Descripción de editorial
In the mid 1990s self-styled Patriot John Pitner gathered around him a ragtag band of discontents, all eager to avenge themselves against America’s enemies, both foreign and domestic. Fervently believing that a New World Order threatened their liberty and way of life, Pitner and his recruits prepared for confrontation until an FBI sting led to their arrests on conspiracy charges in 1997.
In Lone Patriot, acclaimed New Yorker correspondent Jane Kramer delivers an intimate look into the life and mind of a militia leader and his followers, exploring the volatile mix of personalities and politics that shapes their extreme worldview. Through a series of exclusive interviews with them both before and after, Kramer paints an incredible portrait of a rural America that is rarely glimpsed but strikingly relevant.
Kramer offers insight less into the violent, extreme right-wing militia movement than into a ragtag band of losers who have sought refuge from the world in the backwoods of Whatcom County, Wash., and united under the dubious leadership of self-styled Patriot John Pitner. Among the group are Fred Fisher, a convicted child molester, and Doc Ellwanger, who, misled by a swindler into not paying taxes, lost his veterinary business to the IRS. The members of Pitner's Washington State Militia are angry and alienated from mainstream America and eager to play with pipe bombs and grenades. But the source of their anger seems to be more their inconsequence and unpleasant run-ins with the government than an ideology that they seem too dimwitted to grasp.
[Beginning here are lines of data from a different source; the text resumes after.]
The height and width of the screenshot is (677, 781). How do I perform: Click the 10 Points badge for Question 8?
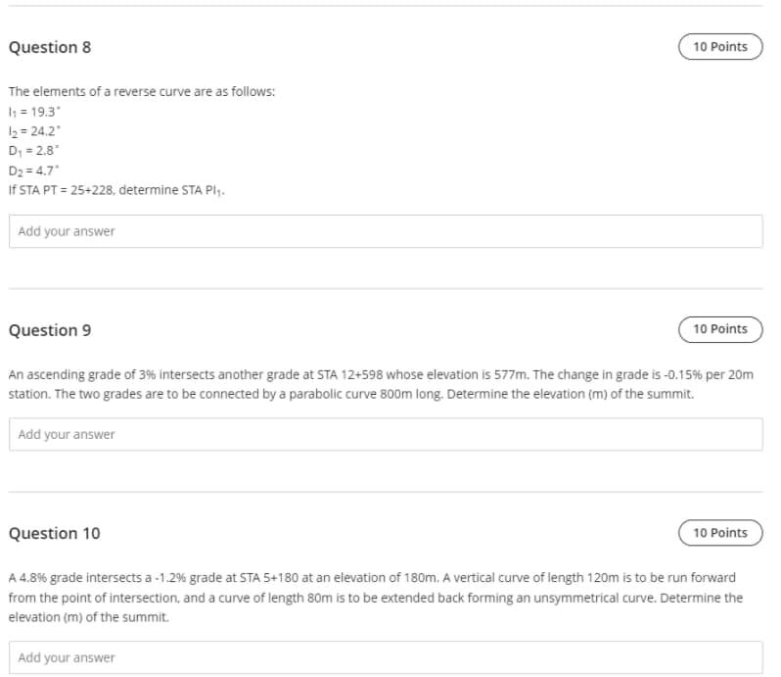(x=720, y=47)
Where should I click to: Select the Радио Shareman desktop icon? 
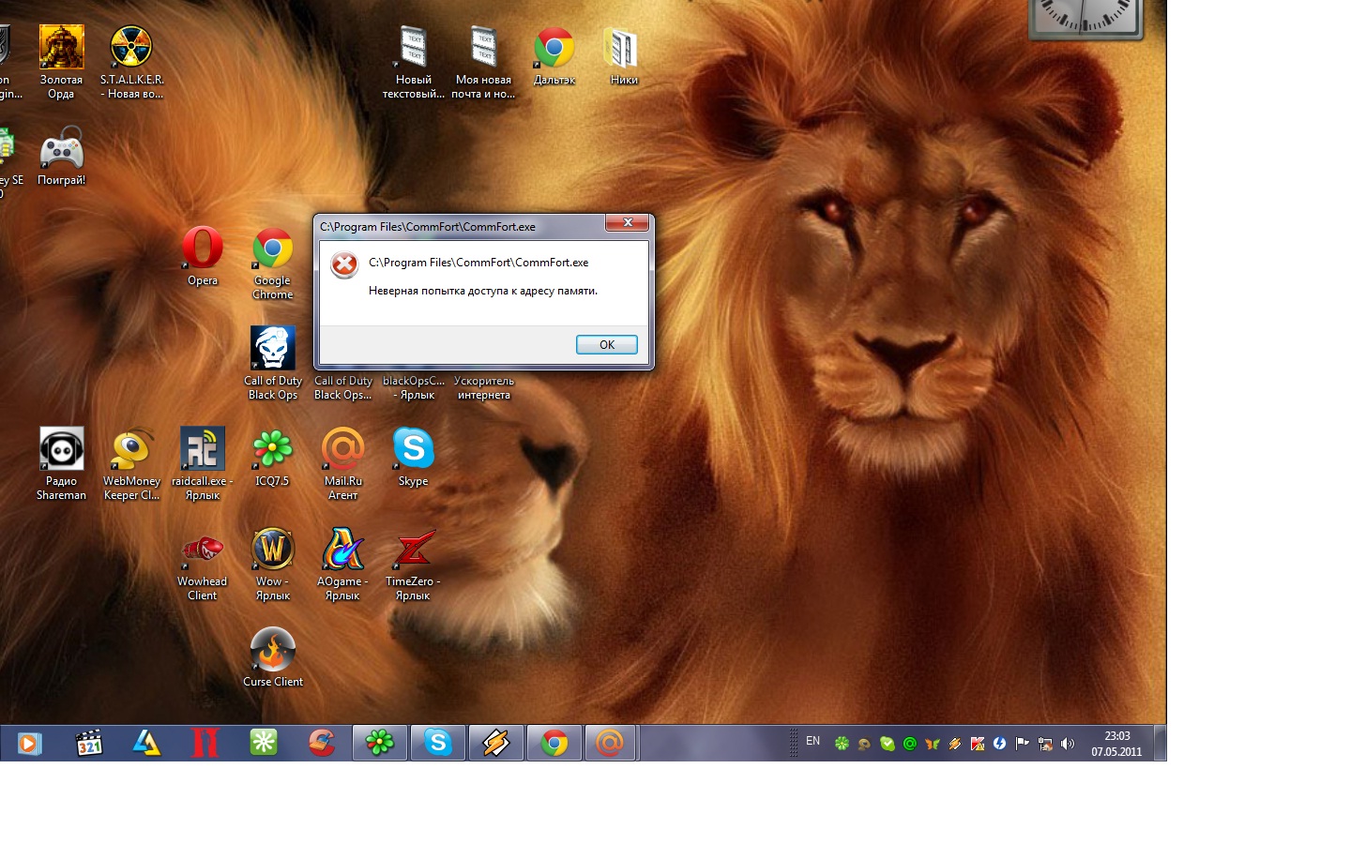click(x=62, y=450)
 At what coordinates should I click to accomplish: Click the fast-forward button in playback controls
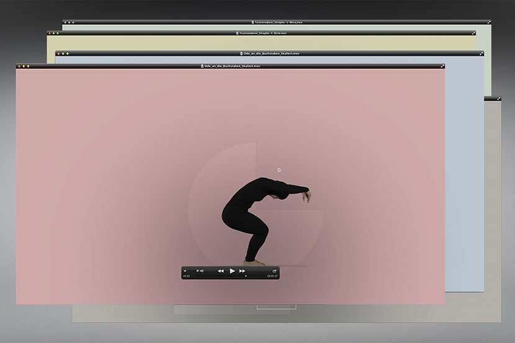tap(243, 271)
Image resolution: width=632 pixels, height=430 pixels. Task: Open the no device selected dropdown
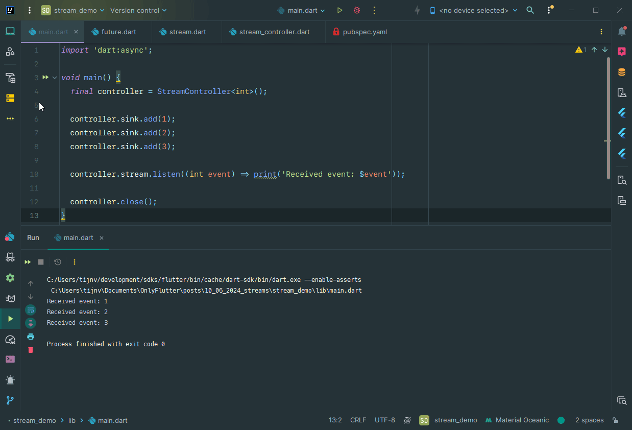click(x=472, y=10)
Kramer's opening sentence brilliantly conveys a certain lack of seriousness afflicting Pitner and his gang: "The enemy took John Pitner, by subterfuge and surprise, on a hot midsummer Saturday when no one could really have been expected to stand and fight, and the result was that John lost his liberty before he had a chance to save America." The centerpiece of this account is a portrait of Pitner, a ne'er-do-well with a "goofy charm." But the most notable, and sympathetic, characters are two women: John's wife, Debbie, who finally ups and leaves him, and his good-hearted lesbian sister, Susan, who steps in to save him after his eventual arrest and pays a heavy price. Kramer's strengths are her inquisitiveness, insight and graceful prose (she's a longtime European correspondent for the New Yorker, which has excerpted this book). But one ends up wondering whether the FBI and Kramer mightn't have better spent time pursuing real militiamen rather than this sad band of malcontents.